Too early to panic about SA land – SA Reserve Bank deputy

The ANC’s plan to make it easier to take land without compensation could have an impact on financial-sector stability, but it’s “too early to panic”, said Kuben Naidoo, deputy governor of the SA Reserve Bank (SARB).

He is also the head of the Prudential Authority, which regulates banks.

The ANC supports changing the Constitution to make it easier to expropriate land, adding to emerging-market jitters that have knocked the country’s assets.

While the party sees the change as a way to speed up redressing racially skewed ownership patterns dating back to apartheid, critics say it could erode property rights and lead to Zimbabwe-style land grabs.

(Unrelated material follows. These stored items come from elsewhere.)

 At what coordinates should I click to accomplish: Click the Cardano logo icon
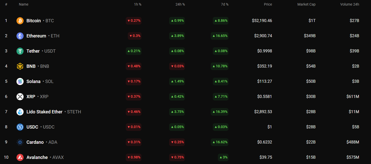[20, 142]
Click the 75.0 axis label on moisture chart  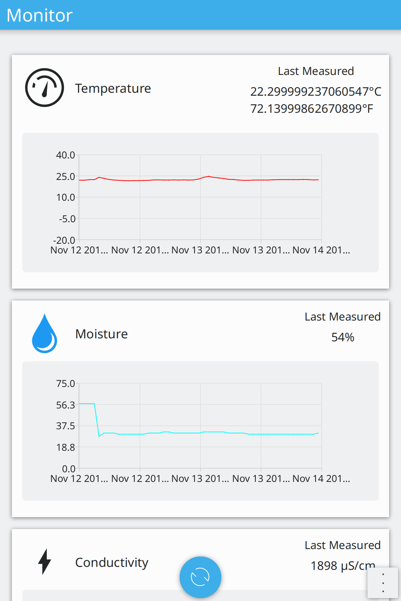click(x=65, y=384)
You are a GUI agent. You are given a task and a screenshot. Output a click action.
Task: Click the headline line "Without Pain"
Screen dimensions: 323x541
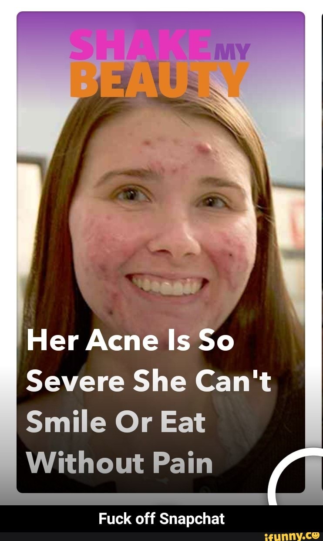(120, 463)
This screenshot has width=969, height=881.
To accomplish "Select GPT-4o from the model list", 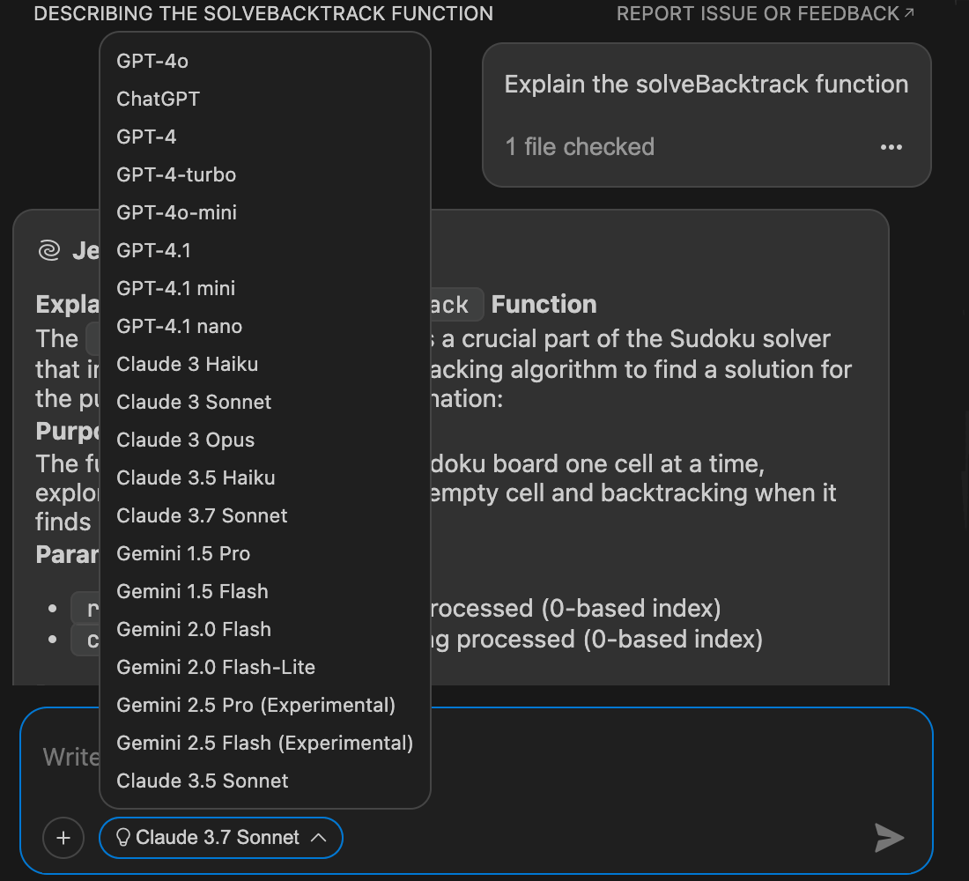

Banks in SA have lent farmers about R150bn and have in excess of R1.3trn outstanding on property generally, Banking Association head Cas Coovadia said Thursday.

“There’s also concern about what’s next – is agricultural land at risk or is residential land also at risk,” Naidoo told reporters Friday.

“If residential land comes under question, and if property rights more generally come under question, that could have an extremely large systemic effect on the banking sector. The proposals are far too vague and uncertain for us to panic in any way.”

With general elections looming, President Cyril Ramaphosa has embraced expropriation without pay, but insists there won’t be a land grab. The populist Economic Freedom Fighters (EFF), which has won support from young voters in impoverished townships, wants all land nationalised.